En termes de réalisation, en dehors des quelques scènes d’action sympathiques déjà évoquées plus haut, il n’y a rien d’exceptionnel, c’est même plutôt l’inverse tant le film propose quelque chose de convenu voire même fainéant ou presque honteux avec son lot de faux raccords et de passages montés avec le cul. Il faut bien avouer que David Charhon n’a pas un CV des plus attrayants puisque c’est lui qui avait commis, entre autres, l’immense bouse cinématographique Cyprien avec Elie Semoun. Il a beau être éminemment sympathique en interview, ça ne le transforme pas en bon réalisateur pour autant.

Enfin, il y aurait aussi beaucoup à dire concernant la direction d’acteurs (est-ce qu’il y en avait vraiment une d’ailleurs ?) tant certains semblent en totales roues libres. Samir Decazza est insupportablement nul dans le rôle d’Archibald, Momo est “joué” (si on peut appeler ça joué) par l’humoriste Djimo qui est en service minimum, Eric Judor en fait des caisses comme dans ses pires films avec Ramzy, etc. Hormis celle de JCVD, peu de prestations sont mémorables. Il se dégage de tout ça un côté “film de branleurs”, shooté les mains dans les poches après avoir pris le chèque, typique du cinéma français dans lequel les 3/4 du casting semble être composé de gens sans vrai talent juste venus là pour cachetonner un peu car ils sont “les potes du copain de” ou les petits rigolos vaguement à la mode sur le moment.

 


Le dernier gâchis ?
On attendait le grand retour de Van Damme ou un joli baroud d’honneur, malheureusement ce ne sera ni l’un ni l’autre. Sans être une totale daube, mais frôlant quand même dangereusement la catastrophe bien trop souvent, Le dernier mercenaire n’est clairement pas au niveau des films auxquels il tente de rendre hommage. Bien plus proche d’un direct to dvd tout juste assez sympatoche pour faire passer 2H quand il fait mauvais dehors que d’un vrai bon film à l’ancienne, le projet accumule trop de défauts qui finissent par le plomber. On pense notamment à la réalisation vraiment bof et sans effort, à la direction d’acteurs aux abonnées absentes et à l’humour extrêmement mal géré. Le dernier mercenaire souffre de défauts connus qui touchent une grosse partie du cinéma français : des gens qui font et/ou qui jouent dans un film uniquement grâce à leurs relations et clairement pas leur talent, une écriture et une réalisation paresseuses ainsi qu’un côté comédie lourdingue et mal branlé.

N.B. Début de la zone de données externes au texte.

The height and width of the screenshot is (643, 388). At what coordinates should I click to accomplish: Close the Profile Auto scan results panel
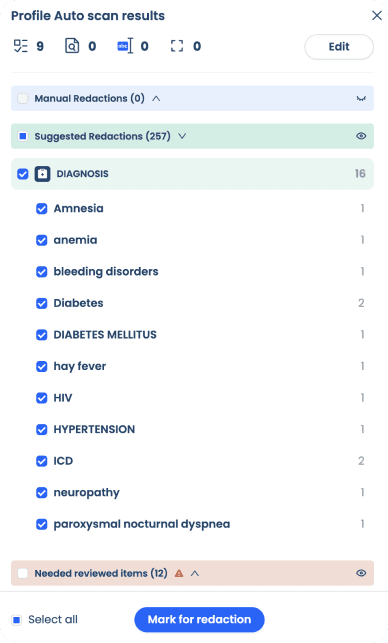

Et si nous ne sommes pas tombés au niveau des bouses habituelles avec Christian Clavier ou Kad Merrad, on reste à des années-lumière des meilleures sorties françaises récentes comme Titane, Kaamelott - 1er Volet ou encore Adieu les cons.

Le potentiel était bien là mais l’exécution laisse vraiment trop à désirer pour convaincre. Bien sûr, pour les amateurs de films d’action et surtout pour les fans de JCVD, le visionnage peut se conseiller. 2-3 scènes de castagne, 2-3 répliques qui font mouche, Van Damme qui fait le taf, il n’en faudra pas plus pour faire lâcher quelques sourires en coin à certains. Malheureusement il ne faut rien espérer de plus et surtout arriver à passer outre les nombreuses scènes loupées et autres passages vraiment gênants de nullité. Bref, Jean-Claude, je t’apprécie toujours autant… mais tu mérites tellement mieux que ça, tellement mieux qu’un film français bas de gamme qui se sert beaucoup trop de ton image pour permettre à tout un tas de gens médiocres et sans talent de cachetonner sur ton dos. J’espère que ça ne sera pas ton dernier film.